The back and forth between the House of Representatives and Gov. Charlie Crist was resolved Thursday and by Friday the Legislature passed (CS/CS/CS/SB 2534).  The bill expands access to mandate free health insurance plans through one of three avenues: Cover Florida, a competitively bid guarantee issue plan available to uninsured residents who sign up; Healthy Choices, a mandate free marketplace for employers willing to join; and Health Flex, a program already in existence but unpopular.
Crist identified health care access as priorities for the session. Florida has 3.8 million uninsured residents, one of the highest numbers of uninsured as well as one of the highest percentages of uninsured citizens.  Flanked by Sen. Durell Peaden and House Heatlhcare Council Chairman, Rep Aaron Bean, R-Fernandina Beach, Crist said, "This is historic legislation never before in Florida has there been this kind of effort.  I am more grateful than I could ever possibly be as a result of what has happened here in Tallahassee Florida today."
Cover Florida is Crist’s solution to the uninsured. Under the plan Floridians would be able to purchase health insurance for as little as $150 a month, the governor’s office says. The costs would be low because the state would solicit bids from health insurance companies that would be authorized to sell stripped-down health insurance.
Cover Florida plans would not include the 50 or so of the mandates required under current law but would still have to cover many of the basics. Much of the controversy surrounding the health care bill this year focused on a provision sought by Rep. Bean. While Bean likes to call his proposal the “marketplace” or the “farmers market” it’s officially called Florida Health Choices.

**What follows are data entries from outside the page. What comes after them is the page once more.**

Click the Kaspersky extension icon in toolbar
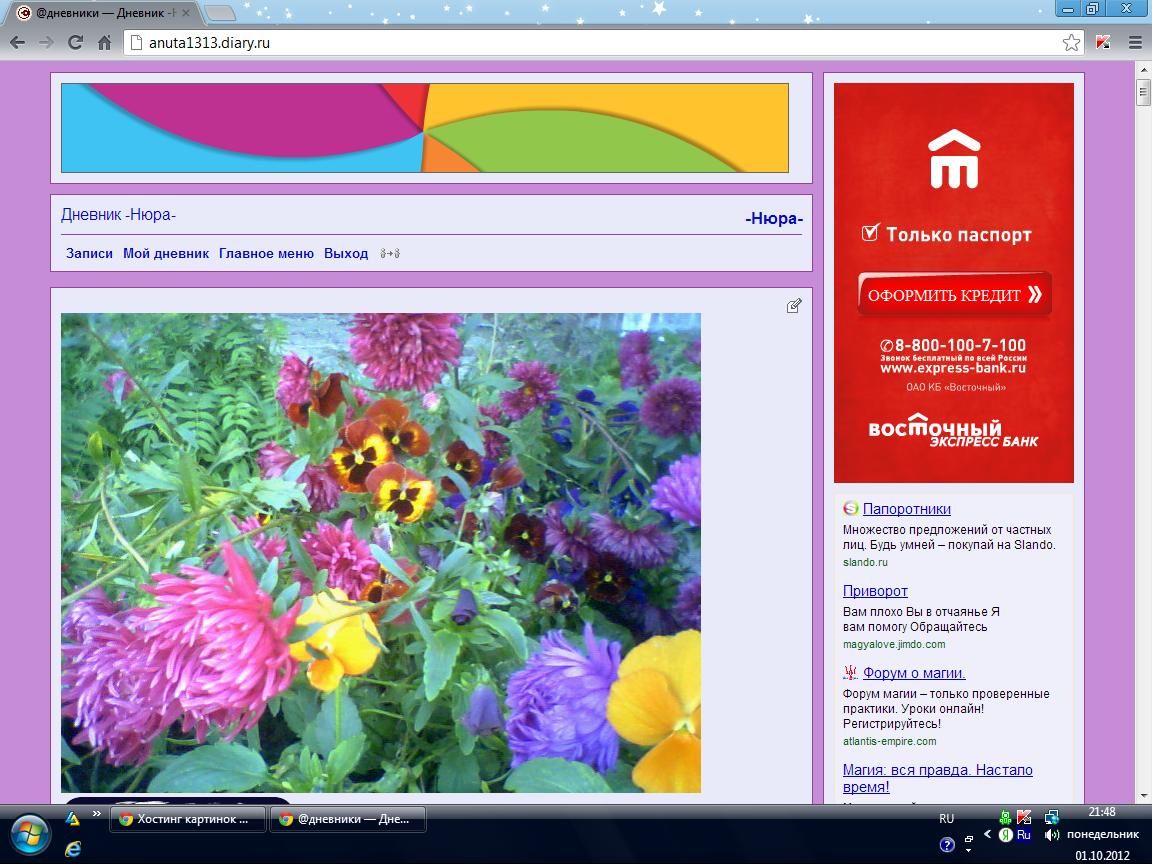Image resolution: width=1152 pixels, height=864 pixels. (1103, 43)
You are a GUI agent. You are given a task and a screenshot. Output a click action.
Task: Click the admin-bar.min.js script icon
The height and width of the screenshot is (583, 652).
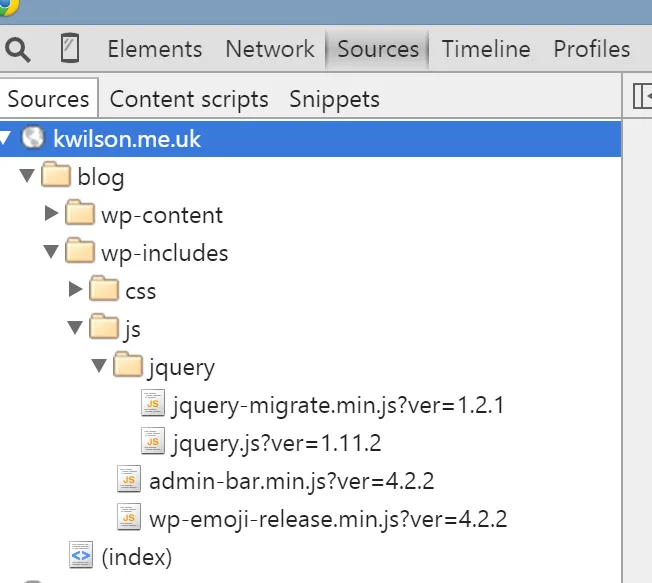pos(129,481)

While Crist’s Cover Florida Plan targets individuals, Bean’s plan targets employers. Once an employer agrees to pay a fee and join Bean’s virtual “marketplace” they open up access to a variety of plans for their employees.

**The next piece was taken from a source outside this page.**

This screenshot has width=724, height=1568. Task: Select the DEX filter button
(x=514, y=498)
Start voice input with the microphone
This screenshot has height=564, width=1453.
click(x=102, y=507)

Crist criticized the Bean plan for not having enough government oversight and the governor’s office questioned why insurance companies and providers dominated the Florida Health Choices board. The House responded to some of the criticisms. Insurance companies, HMOs, PSNs and other health care providers-and others with vested interests in the success of the marketplace-are banned from serving on the Florida Health Choices 15 member board.  The bill gives the governor, speaker of the House and Senate president four board appointees. The secretaries of the Agency for Health Care Administration and the Department of Management Services as well as the commissioner of the Office of Insurance Regulation are the remaining board members.
Other provisions tucked inside the bill include a mandated offering for 30 year-old adult children to stay on their parent’s policies, so long as the child is not married and has no dependents or so long as they were a student. Employers would not be required to contribute to the premium of the dependent.

Heatlh Flex-the current mandate free health care experiment that’s been in effect-also is expanded by another five years in this bill. In addition to keeping the program intact for another five years the bill expands the income eligibility for the program from the current 200 percent of the federal poverty level to 300 percent of the federal poverty level. That means people earning $63,600 annually can purchase the plans.

The bill also expands the population eligible for health flex plans by allowing individuals that are covered under an individual contract issued by an HMO with an approved Health Flex plan to enroll in the HMO’s Health Flex plan.
The bill also expands coverage for the Florida KidCare program by removing a cap that prevented families with higher incomes from participating in the program. The Florida Healthy Kids Corporation will be required to provide a study to the Legislature and governor on the cost impact to the subsidized portion of the program.

Lastly, the bill exempts the Florida Insurance Code religious organizations that qualify under Title 26, s. 501 of the IRS Code. In order to meet this exemption the nonprofit religious organization must:
* Limit its membership to members of the same religion;
* Act as an organizational clearinghouse for information between participants who have financial, physical, or medical needs and those with the ability to pay for the benefit of those members in need;
* Provide for medical or financial needs of participants through payments directly from one participant to another;
* Suggest amounts that participants may voluntarily give with no assumption of risk or promise to pay either among the participants or between the participants.